Tentang segala Risau



                Banyak kisah yang ku pelajari dalam hidup, termaksud ketika aku  melihat cerminan kisah di dalam kehudupan seorang teman wanitaku. Ia yang akhir akhir ini sedang sibuk dengan niatnya untuk memberikan hadiah sweet seventeen terbaik untuk pria kesayangannya. Tak jauh dari kisah ku, lelaki yang ia cintai sebenarnya tak bisa membalas cintanya tapi dia tetap berusaha untuk menunjukkan yang terbaik.   
                Pada hari tepat dimana cintaku untuk Leo berusia 4 tahun, aku sudah berharap bahwa tak akan ada tahun ke lima. Namun, dalam kenyataannya pada bulan pertama memasuki tahun ke lima aku masih saja merindukannya. Entah cara apa lagi yang harus ku perbuat  untuk dapat berhenti mencintainya. Bahkan ketika dia menghinaku di public sekalipun, aku masih dapat memaafkannya. Aku telah berusaha untuk mencintai pria lain, tapi hatiku selalu cekatan menolakknya. Hatiku seakan  trauma dan terlalu  takut untuk kembali jatuh cinta ketika telah berulang kali menemui cinta yang salah.
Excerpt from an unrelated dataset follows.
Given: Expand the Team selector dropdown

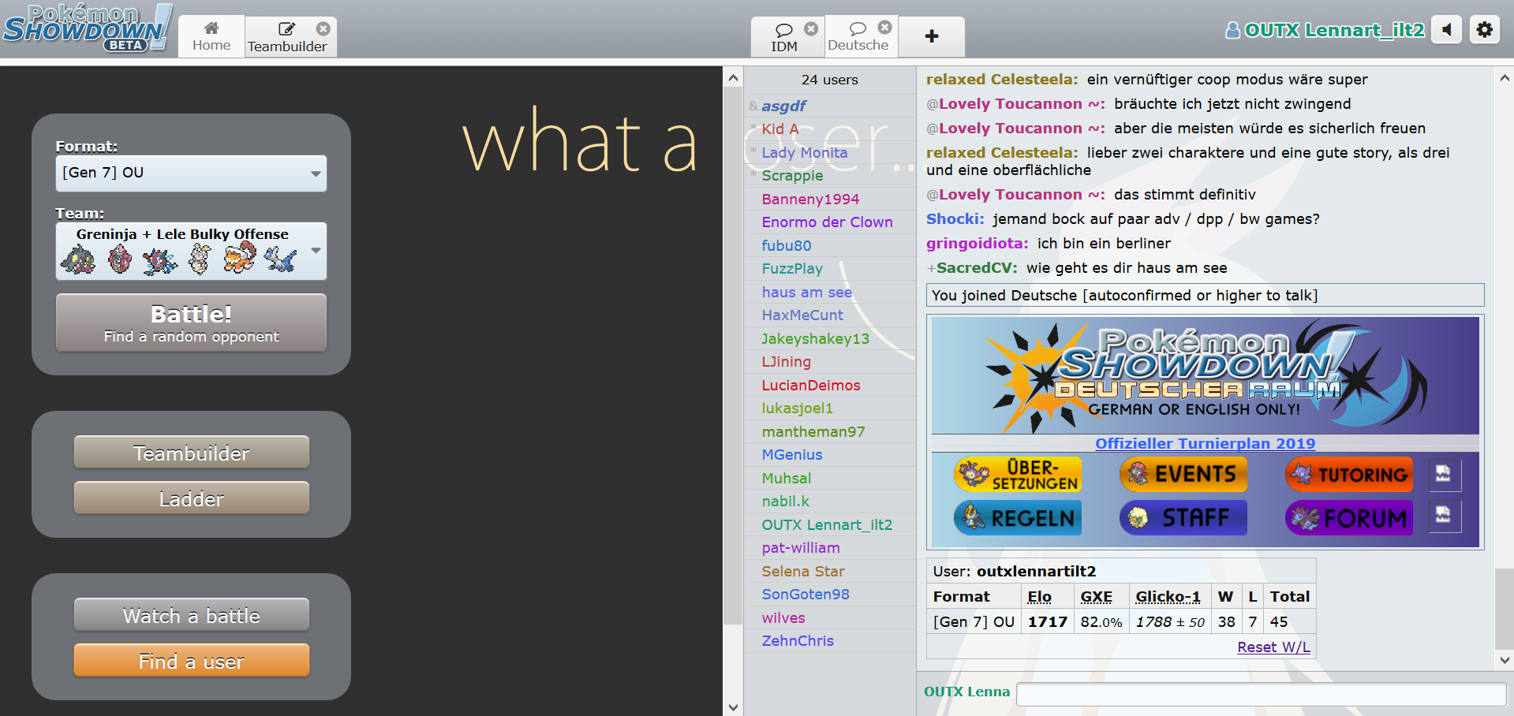Looking at the screenshot, I should (316, 251).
                Banyak orang berkata bahwa cinta itu indah, tapi itu tidak bagiku. Di mataku cinta itu rumit, hanya akan meropotkan dan merugikan. Namun tanpa cinta rasanya seperti tak ada kehidupan. Hidup memang selalu terlihat serba salah dan terasa membingungkan.
                Aku tak mengerti mengapa kita harus dipertemukan dengan seseorang yang akan menyakiti kita barulah kita akan di pertemukan dengan seseorang yang sejati. Mengapa tidak langsung saja bertemu yang sejati. Bukankah jodoh itu telah ditentukan? Lalu mengapa kita tak langsung saja bertemu dengan jodoh kita? Agar tak ada kegalauan yang tidak sepantasnya. Aku juga tak mengerti mengapa para remaja diberikan rasa cinta jika hanya sebagai sebab akan dikecewakan. Bukankah masa remaja itu masih jauh dari jangka waktu pernikahan? Lalu mengapa Tuhan mengijinkan mereka mencintai dan dicintai yang kemudian mereka akan menyalah gunakan perasaan tersebut? Mengapa  tak dijatuhkan saja rasa cinta kepada setiap insan ketika usia mereka sudah tepat waktu untuk masuk kepelaminan? Bukankah itu akan lebih baik untuk proses berfikir para remaja?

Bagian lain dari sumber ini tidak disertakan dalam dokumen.